InterOptics LLC plans to offer high-precision optics-based measurement equipment to technology industries that make or use precision surfaces, such as computer disks, optical components, laser mirrors, polished ceramic valves, and bare silicon wafers.

The company purchased a 17,500-square foot industrial building near North La Cholla Boulevard and West Ruthrauff Road last year and has been in “stealth mode” as it prepares to start production on its first metrology device, Koliopoulos said.

The company isn’t divulging its first product, though that will come soon, Koliopoulos said.

“We hope to be in full production in a couple of months,” he said.

The former UA optical-sciences professor and serial entrepreneur said he and some colleagues decided to launch InterOptics after Koliopoulos stepped down as CEO of Zygo Corp. in 2014.

Koliopoulos, 66, founded InterOptics with Klaus Freischlad, the company’s optical engineering director, and director of operations Matt Boston, who both had worked with him at his earlier optics companies.

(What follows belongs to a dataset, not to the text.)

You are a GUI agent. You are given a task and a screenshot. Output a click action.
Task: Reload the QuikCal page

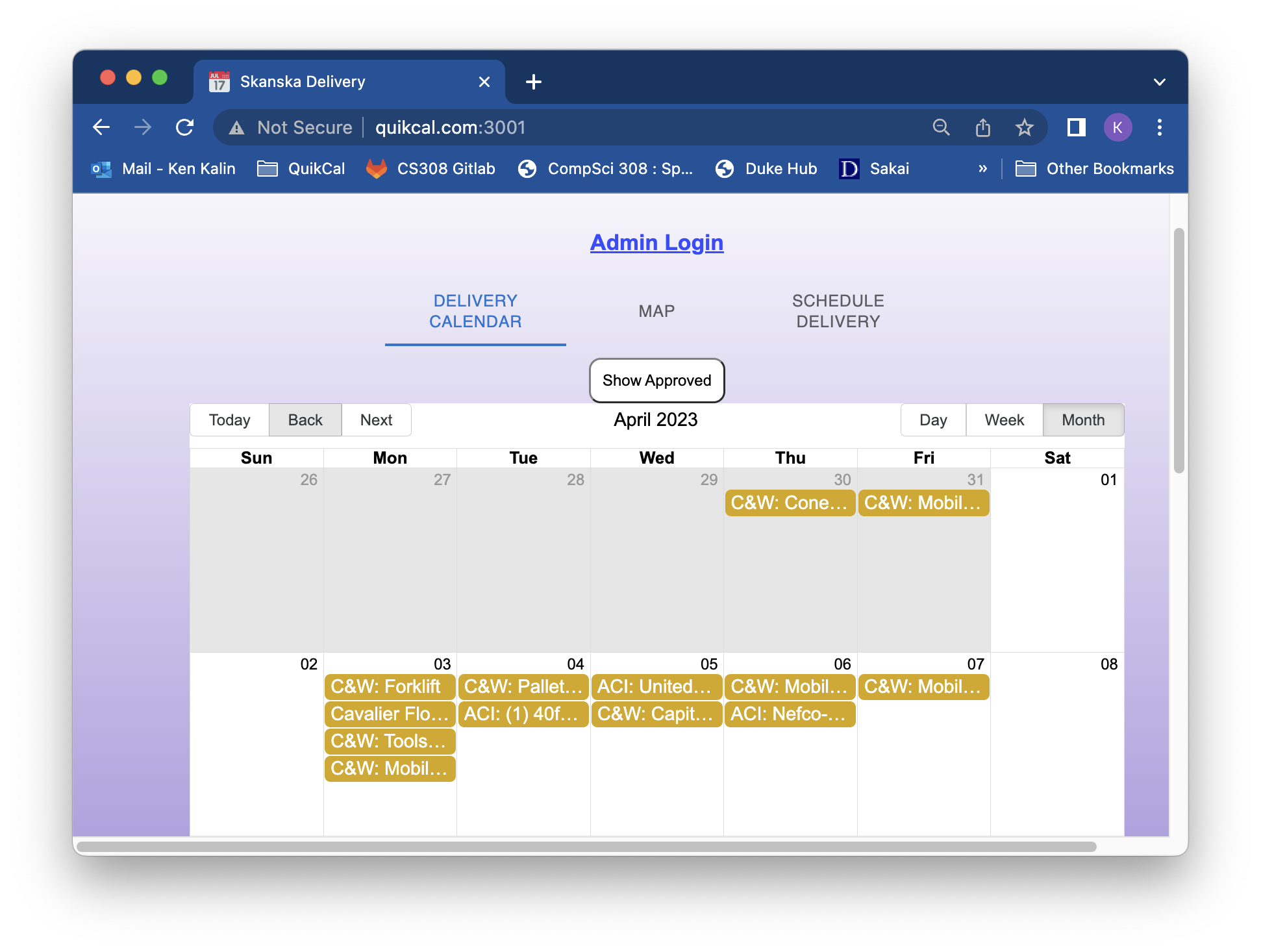coord(185,127)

In fact, most of InterOptics’ 10 current employees are former work colleagues, Koliopoulis said.

“It’s like getting the band back together — one more roadshow, that’s what we’re doing,” he said.

Koliopoulos co-founded Wyko Corp. with colleagues in the former UA Optical Sciences Center in 1982.

That company was sold to Veeco Instruments in 1997 and is now part of Bruker Nano, which still makes optical metrology instruments here.

Meanwhile, Koliopoulos started another optics-based metrology company, Phase Shift Technology, that merged with Boston-based ADE in 1998.

He was named CEO of ADE in 2002 as the company was struggling and helped turn it around, until it was sold in 2006 to KLA-Tencor, a Bay Area computer-chip equipment maker.

Another optical metrology company Koliopoulos founded, Zmetrics, was acquired by competitor Zygo Corp. in 2010. Koliopoulos was named CEO of Zygo in 2010.

Today, Zygo is gone from Tucson, along with KLA-Tencor.

“The problem with Tucson for its high-tech companies, is that the larger companies that acquire them either want the technology or they want to stop a competitor but they don’t really appreciate the main asset of a company and that is its employees,” Koliopoulos said.

Tucson high-tech companies also continue to have problems getting enough qualified workers — particularly skilled technical workers without advanced degrees.

“Companies will not come out here unless we build up Pima College and the trades-type of education,” he said.

“Everyone will try to recruit engineers, because you can afford to do that, but you’re not going to relocate technicians.”

Koliopoulos said he’d like to see Tucson’s Optics Valley grow again, citing the success that rival Rochester, New York, area has experienced with what he says are more supportive education and startup programs.

“That’s why I said I’m going to put my money where my mouth is here in Tucson and keep it going,” he said.